Road running happens mostly in a sagittal (forward) plane and the surface is often predictable, resulting in less knee lift. Trail running in contrast works several muscle groups more than road running and different planes of motion including transverse (pivot) and frontal (side to side). These movements strengthen many muscles groups including smaller stabilizing muscles such as ankles, feet, glutes and calves.
Using more muscle groups during your trail workout will produce increased strength on the road, with more power and speed.
You can still take your favourite sessions to the trails, however trail running requires small changes in technique such as cadence and a shorter stride.
A higher cadence (turnover rate of feet - steps per minute) usually comes naturally when you shorten your stride, add in increased knee lift and you will be able to clear roots and other obstacles using more fast twitch muscle fibres. The shorter stride through technical sections will enable you to focus on balance.

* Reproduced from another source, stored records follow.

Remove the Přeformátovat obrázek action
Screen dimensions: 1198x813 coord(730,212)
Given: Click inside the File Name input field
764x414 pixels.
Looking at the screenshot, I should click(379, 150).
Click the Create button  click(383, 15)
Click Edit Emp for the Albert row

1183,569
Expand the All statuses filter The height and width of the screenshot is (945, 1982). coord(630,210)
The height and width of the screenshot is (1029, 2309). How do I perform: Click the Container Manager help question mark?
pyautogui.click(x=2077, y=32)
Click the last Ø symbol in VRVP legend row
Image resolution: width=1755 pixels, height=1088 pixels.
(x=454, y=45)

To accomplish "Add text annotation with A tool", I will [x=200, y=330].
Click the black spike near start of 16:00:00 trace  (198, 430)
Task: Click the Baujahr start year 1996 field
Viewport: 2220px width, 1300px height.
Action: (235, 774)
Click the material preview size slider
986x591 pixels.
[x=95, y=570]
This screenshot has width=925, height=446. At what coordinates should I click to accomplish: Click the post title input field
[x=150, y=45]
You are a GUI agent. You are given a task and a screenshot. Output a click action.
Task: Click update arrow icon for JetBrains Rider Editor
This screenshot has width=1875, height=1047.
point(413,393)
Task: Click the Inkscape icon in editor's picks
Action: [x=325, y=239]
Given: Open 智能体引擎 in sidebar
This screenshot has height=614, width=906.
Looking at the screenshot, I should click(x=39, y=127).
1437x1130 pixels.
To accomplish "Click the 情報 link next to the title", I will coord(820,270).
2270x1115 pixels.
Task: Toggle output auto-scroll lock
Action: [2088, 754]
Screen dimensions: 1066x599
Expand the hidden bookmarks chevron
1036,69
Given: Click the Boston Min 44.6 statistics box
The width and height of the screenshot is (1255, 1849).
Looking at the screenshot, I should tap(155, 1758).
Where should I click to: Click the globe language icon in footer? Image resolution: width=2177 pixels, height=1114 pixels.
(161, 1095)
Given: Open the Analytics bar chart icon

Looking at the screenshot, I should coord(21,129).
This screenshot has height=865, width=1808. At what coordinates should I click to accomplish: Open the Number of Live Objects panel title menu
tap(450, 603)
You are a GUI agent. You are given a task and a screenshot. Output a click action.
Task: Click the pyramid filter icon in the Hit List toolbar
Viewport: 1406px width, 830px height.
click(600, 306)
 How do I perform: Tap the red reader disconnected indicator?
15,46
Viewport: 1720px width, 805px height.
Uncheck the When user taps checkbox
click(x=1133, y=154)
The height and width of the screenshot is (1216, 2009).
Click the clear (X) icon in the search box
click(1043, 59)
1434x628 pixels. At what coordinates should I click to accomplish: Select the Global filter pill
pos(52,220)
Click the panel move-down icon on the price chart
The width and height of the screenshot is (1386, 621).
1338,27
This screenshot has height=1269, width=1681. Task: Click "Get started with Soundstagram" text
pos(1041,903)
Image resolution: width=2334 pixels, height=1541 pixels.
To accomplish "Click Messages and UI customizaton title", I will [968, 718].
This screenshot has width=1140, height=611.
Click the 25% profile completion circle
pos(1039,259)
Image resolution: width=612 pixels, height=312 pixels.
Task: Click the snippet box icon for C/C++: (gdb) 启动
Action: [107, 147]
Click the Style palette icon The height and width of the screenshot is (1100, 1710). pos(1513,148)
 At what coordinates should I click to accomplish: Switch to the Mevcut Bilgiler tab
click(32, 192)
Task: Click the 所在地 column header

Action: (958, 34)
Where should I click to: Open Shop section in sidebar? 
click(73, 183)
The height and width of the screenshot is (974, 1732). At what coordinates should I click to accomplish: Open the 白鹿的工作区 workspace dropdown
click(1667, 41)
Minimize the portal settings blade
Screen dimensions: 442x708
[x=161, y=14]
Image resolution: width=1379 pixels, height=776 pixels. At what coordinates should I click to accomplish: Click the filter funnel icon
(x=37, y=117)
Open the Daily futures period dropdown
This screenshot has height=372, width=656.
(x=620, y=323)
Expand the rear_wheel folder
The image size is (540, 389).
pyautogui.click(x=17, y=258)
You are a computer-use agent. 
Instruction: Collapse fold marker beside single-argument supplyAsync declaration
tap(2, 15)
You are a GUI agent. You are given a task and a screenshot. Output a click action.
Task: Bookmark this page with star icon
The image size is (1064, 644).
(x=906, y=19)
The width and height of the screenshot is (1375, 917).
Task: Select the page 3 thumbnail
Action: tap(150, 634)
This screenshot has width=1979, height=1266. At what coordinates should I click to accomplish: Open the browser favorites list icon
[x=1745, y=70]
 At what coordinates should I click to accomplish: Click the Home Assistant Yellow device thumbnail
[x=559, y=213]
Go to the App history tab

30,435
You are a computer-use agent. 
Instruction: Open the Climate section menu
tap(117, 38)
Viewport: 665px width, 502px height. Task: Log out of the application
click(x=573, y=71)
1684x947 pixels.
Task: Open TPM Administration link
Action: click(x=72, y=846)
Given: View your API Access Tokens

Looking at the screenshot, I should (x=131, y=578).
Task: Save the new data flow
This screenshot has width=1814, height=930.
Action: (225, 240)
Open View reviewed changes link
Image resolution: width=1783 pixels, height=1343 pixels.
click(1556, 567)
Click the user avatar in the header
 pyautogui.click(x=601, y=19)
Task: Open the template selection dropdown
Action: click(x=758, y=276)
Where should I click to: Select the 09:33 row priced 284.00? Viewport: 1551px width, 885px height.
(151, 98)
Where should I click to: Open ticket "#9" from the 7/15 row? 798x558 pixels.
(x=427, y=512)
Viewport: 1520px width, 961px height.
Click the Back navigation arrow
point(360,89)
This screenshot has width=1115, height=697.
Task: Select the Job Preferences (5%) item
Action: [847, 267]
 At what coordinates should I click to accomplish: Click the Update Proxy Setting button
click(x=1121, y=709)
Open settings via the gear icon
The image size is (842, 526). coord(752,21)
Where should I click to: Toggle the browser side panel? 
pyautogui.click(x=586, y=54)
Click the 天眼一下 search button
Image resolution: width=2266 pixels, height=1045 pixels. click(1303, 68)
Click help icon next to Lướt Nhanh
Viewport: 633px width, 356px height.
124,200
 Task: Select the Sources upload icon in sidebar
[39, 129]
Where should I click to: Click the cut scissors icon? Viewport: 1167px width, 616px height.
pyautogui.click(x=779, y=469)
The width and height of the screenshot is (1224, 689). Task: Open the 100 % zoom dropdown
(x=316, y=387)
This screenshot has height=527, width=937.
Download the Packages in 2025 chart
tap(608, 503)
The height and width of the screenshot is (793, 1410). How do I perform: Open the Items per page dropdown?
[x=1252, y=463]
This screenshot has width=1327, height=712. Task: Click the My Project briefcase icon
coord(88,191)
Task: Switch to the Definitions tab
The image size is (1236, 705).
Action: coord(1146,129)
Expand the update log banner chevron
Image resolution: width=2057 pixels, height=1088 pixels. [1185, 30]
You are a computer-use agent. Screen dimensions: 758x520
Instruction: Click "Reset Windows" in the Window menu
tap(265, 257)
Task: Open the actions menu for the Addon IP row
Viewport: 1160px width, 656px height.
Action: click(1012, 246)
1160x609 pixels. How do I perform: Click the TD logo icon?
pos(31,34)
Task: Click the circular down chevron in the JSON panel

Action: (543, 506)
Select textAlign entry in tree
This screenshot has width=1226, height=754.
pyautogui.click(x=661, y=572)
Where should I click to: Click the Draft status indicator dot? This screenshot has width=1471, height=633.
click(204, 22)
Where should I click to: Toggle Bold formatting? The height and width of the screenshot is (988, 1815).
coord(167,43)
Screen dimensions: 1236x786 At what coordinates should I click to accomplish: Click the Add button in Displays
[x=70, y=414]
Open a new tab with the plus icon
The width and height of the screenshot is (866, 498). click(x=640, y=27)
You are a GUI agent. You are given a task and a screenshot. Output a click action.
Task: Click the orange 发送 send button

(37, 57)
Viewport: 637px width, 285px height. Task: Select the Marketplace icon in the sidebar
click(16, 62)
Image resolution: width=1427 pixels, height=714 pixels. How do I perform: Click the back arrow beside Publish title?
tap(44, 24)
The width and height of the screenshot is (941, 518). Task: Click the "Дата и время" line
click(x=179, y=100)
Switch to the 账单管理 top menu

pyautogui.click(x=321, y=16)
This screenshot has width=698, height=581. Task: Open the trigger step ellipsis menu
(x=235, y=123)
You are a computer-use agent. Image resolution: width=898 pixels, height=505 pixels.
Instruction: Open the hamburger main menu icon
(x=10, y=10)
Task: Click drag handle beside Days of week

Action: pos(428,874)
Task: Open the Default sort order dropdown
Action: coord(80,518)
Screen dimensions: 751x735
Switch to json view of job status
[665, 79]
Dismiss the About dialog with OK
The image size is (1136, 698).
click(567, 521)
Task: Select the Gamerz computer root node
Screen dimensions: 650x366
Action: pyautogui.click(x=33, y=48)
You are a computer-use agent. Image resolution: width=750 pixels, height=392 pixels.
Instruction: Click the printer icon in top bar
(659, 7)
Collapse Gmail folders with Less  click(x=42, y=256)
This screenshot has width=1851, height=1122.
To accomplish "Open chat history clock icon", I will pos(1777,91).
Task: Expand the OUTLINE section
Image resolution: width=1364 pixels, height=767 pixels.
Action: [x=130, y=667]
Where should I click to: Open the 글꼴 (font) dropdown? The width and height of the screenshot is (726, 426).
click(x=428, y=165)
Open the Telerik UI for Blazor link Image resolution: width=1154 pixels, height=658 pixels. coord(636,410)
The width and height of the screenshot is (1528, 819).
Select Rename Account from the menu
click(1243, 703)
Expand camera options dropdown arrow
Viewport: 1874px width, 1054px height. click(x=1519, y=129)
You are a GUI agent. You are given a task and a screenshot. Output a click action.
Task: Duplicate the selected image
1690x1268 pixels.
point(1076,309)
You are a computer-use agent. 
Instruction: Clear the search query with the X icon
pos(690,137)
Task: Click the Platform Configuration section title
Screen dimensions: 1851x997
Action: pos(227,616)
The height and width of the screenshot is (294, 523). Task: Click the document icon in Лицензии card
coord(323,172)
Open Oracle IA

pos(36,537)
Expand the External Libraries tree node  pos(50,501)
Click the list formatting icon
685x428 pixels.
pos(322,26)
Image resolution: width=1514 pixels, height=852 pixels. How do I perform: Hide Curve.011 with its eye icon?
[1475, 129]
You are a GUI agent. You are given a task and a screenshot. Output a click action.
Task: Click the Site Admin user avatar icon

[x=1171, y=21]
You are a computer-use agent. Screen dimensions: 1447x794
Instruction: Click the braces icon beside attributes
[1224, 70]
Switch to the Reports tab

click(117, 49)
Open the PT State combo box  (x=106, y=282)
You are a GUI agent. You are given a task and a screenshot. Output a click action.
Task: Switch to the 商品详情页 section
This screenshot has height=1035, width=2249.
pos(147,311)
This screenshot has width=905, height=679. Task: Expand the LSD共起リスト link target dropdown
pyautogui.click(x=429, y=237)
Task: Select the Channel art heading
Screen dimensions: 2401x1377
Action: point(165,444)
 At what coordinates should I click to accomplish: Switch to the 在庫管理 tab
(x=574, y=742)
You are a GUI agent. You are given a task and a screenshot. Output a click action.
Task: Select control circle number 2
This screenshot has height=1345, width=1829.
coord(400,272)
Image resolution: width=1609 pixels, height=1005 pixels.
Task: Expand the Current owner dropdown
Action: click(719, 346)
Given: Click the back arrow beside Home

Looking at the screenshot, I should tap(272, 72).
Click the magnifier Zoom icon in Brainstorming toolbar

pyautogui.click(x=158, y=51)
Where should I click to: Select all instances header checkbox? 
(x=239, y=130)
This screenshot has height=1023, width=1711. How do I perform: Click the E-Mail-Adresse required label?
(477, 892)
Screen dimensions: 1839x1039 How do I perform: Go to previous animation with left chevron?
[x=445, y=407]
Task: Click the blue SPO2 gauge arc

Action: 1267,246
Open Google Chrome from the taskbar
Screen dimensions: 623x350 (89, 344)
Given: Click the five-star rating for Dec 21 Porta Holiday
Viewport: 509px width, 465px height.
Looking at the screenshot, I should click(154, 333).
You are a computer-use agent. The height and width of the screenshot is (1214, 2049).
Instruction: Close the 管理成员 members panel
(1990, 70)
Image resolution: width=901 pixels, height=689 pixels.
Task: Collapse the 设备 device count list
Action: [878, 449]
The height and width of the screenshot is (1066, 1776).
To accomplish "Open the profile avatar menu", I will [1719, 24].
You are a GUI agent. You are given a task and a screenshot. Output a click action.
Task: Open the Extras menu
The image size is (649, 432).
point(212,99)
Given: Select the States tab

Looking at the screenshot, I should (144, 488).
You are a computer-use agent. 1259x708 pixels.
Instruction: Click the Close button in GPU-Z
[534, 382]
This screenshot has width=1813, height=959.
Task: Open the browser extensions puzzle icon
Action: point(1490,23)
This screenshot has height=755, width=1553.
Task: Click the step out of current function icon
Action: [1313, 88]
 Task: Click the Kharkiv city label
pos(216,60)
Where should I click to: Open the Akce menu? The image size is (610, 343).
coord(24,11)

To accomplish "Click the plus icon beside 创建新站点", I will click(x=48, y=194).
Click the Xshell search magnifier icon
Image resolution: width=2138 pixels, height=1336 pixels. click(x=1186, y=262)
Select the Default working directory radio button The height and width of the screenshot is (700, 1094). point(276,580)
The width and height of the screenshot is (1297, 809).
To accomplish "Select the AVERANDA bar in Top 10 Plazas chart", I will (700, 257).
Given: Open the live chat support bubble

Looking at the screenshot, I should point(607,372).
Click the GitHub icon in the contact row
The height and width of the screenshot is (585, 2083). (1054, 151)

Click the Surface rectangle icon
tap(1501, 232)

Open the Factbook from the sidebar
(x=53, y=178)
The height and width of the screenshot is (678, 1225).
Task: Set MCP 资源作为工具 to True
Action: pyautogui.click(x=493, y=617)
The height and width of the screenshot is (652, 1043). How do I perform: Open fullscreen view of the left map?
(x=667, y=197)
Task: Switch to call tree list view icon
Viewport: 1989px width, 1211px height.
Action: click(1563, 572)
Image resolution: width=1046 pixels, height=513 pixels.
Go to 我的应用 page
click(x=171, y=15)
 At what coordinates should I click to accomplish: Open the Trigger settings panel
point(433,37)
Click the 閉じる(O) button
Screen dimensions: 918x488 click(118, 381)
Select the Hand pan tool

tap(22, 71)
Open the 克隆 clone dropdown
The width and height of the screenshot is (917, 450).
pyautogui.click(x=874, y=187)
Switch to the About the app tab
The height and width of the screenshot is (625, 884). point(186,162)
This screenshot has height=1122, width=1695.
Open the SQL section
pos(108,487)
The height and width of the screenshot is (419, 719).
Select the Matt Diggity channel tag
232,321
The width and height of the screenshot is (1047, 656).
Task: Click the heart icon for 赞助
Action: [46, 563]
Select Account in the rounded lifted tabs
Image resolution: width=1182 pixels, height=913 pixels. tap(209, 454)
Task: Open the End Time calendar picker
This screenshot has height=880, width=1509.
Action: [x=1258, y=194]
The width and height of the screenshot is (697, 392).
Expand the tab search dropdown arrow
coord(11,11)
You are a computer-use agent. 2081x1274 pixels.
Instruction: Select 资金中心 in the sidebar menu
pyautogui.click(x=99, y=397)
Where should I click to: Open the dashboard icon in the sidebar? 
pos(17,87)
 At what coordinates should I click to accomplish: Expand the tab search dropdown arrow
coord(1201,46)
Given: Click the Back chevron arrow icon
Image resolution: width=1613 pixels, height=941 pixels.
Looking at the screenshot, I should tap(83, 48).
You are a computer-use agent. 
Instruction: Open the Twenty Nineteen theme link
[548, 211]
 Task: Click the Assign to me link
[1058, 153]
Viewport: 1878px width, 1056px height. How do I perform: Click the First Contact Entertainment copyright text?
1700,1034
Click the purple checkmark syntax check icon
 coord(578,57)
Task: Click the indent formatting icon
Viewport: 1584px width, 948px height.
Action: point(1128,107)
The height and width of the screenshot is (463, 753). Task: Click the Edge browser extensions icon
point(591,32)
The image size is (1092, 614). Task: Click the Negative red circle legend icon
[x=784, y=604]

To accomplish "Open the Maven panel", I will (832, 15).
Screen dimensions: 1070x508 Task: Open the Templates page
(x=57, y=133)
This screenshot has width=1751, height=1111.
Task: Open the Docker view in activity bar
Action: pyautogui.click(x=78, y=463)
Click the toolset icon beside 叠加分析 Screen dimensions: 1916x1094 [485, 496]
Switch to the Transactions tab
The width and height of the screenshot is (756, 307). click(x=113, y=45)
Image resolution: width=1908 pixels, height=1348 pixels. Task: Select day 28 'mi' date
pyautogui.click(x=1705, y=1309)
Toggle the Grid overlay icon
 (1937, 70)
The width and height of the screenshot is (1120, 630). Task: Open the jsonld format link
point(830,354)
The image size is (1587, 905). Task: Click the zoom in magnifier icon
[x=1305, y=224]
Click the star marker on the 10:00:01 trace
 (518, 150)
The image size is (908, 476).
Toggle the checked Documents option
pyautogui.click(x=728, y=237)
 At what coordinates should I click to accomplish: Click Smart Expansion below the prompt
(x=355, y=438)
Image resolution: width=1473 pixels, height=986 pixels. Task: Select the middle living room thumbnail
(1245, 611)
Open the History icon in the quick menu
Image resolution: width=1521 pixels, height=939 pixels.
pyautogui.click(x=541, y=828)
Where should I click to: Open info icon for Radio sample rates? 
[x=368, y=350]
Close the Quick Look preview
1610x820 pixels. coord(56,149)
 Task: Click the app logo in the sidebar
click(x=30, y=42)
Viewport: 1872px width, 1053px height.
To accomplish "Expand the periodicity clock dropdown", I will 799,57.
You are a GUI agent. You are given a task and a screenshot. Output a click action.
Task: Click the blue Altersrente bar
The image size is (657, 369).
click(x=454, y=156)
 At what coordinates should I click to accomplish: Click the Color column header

Your speed on the trail is likely to be a lot slower than on the road, but you will be able to run more miles with fewer injuries as you will not be subjecting your body to the repetitive pounding that comes from road running on hard even surfaces.
Finally trail running offers more attractive surroundings, less traffic and cleaner air than running around inner city routes, your running is considerably more enjoyable, making you more motivated and helping you maintain consistency with your training.